O homem normal
O desejo se equipara ao poder de desejar. Os porcos não podem desejar o voo e não o desejam, por certo; preferem os currais onde se lambusam e se fartam. Ainda, que desejassem com toda força de seus corações, de nada adiantaria. O chiqueiro e a lavagem é tudo que podem desejar.
O homem normal difere do gênio. Assim como os porcos dos idiotas. O gênio voa, cria, transforma; seu desejos se expandem de dentro para fora, se derrama em todas as formas de vida que o cercam. Ao passo, que o homem normal se arrasta, copia, se acomoda. Imita a sociedade onde vive; assemelha-se a uma espécie de ave nativa, sem, entretanto, possuir a originalidade do pássaro. Seus desejos se concentram sobre si mesmo, quando muito, se estendem aos laços de sangue. Seus desejos se esbarram no instinto, para sucumbir na razão. Deste ponto em diante não pode mais desejar; se aniquilam, se anulam, semelhante aos porcos que morem, sem nunca ter deixado o cercado onde viveram.
Se pudéssemos descrevê-lo em uma só palavra, faltaria nos o adjetivo apropriado.

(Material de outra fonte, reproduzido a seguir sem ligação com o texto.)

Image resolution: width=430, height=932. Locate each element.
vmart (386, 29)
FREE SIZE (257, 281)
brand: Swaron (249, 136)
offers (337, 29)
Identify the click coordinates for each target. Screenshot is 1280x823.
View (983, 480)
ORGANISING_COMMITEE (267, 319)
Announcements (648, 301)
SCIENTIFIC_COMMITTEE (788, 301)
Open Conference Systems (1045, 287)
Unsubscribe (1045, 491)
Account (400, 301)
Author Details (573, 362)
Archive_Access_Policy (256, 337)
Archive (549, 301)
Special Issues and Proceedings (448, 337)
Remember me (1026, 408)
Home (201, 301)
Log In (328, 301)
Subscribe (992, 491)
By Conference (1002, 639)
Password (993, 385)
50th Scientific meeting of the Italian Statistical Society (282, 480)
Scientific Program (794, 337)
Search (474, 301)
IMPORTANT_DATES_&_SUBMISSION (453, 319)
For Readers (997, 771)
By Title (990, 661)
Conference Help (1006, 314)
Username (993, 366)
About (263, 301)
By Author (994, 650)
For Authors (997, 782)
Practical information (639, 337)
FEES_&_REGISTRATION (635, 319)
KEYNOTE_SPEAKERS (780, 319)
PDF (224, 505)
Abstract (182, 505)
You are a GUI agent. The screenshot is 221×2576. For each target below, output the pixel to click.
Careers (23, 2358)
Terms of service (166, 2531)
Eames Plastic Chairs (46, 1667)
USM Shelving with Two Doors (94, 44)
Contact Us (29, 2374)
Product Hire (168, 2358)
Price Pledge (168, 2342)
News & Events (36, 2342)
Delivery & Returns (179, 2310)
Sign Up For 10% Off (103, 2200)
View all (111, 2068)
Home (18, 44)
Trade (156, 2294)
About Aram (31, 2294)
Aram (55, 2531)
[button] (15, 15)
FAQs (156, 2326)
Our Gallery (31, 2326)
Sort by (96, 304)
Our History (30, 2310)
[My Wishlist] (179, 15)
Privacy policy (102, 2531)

Para dissecá-lo, é lícito combinar vocábulos, utilizar as vírgulas, o ponto e virgula, as reticência..., os dois pontos: bajulador, politicamente gentil; trabalhador, a medida de suas necessidades; honesto, até certo ponto; dócil, quando lhe interessa; incapaz de se apaixonar, sem ideais, não se rebela nunca contra o meio que o oprime, se adapta. Sua vida se reduz aos finais de semanas e àquilo que consome, seus sonhos são lugares comuns; seus gestos, tímidos. Em duas palavras: animal doméstico. Em uma, escolhemos a que melhor se ajusta ao seu caráter comum: MEDÍOCRE.